REQUIREMENT: Count every line in the entries that holds the word "computer". The reply is that count alone.

(Extracted records)
>>>

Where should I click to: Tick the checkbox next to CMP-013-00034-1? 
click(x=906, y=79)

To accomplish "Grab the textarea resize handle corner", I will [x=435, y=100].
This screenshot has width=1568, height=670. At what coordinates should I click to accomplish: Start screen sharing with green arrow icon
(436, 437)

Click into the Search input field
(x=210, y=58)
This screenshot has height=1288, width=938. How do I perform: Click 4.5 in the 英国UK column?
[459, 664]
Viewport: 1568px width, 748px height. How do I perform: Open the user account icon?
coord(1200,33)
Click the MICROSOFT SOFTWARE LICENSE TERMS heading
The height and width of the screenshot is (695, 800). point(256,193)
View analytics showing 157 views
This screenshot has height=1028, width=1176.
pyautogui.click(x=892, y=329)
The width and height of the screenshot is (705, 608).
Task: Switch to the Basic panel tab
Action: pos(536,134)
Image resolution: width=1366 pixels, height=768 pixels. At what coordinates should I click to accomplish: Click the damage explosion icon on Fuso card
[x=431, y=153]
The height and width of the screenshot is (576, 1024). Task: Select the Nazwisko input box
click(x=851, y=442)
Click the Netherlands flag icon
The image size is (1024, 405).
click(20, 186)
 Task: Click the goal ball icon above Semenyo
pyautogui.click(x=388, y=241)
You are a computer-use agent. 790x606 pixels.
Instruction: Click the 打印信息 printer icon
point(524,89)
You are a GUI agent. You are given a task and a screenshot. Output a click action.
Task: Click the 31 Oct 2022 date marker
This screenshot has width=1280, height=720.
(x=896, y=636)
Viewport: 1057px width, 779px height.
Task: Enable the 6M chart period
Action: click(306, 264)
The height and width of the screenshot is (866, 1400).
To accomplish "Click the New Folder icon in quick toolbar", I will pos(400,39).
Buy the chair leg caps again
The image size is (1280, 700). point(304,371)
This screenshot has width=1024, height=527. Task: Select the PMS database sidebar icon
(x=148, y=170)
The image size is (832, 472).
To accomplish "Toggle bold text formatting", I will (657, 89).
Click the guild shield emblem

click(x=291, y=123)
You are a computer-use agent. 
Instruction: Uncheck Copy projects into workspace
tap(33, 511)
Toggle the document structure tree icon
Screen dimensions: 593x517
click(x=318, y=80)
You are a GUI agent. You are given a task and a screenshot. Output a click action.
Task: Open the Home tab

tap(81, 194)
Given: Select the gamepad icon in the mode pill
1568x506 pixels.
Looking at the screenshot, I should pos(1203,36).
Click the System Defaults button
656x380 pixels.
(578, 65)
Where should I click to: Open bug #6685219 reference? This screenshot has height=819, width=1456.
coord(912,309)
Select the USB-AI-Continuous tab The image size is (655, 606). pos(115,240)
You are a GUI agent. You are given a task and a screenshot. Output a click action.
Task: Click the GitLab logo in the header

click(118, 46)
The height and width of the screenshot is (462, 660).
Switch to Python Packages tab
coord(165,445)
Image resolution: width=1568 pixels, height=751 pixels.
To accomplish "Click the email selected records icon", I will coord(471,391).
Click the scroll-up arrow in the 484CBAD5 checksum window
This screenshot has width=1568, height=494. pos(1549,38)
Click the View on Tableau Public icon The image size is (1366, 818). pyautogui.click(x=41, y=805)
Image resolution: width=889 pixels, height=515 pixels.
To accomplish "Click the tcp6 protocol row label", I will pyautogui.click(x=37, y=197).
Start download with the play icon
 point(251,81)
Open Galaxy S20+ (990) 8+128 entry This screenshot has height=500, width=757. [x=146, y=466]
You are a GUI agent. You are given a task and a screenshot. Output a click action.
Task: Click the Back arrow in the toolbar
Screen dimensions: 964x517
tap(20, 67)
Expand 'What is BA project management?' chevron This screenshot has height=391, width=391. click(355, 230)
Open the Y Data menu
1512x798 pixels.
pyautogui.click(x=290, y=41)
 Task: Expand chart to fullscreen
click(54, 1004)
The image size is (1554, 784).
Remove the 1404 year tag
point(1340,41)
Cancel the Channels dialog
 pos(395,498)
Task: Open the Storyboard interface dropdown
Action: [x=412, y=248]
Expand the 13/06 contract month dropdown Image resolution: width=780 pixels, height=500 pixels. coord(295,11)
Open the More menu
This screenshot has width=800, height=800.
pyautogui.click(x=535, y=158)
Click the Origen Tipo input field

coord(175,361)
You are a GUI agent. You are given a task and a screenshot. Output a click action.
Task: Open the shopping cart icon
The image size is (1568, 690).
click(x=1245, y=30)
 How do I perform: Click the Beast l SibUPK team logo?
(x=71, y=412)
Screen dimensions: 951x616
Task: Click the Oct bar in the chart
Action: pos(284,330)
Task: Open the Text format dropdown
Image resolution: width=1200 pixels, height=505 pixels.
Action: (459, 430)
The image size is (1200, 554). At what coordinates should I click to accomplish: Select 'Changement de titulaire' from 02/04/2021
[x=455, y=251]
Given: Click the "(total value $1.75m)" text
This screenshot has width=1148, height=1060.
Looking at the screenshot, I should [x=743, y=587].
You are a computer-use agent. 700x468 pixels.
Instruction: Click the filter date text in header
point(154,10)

<<<

EXPECTED ANSWER: 3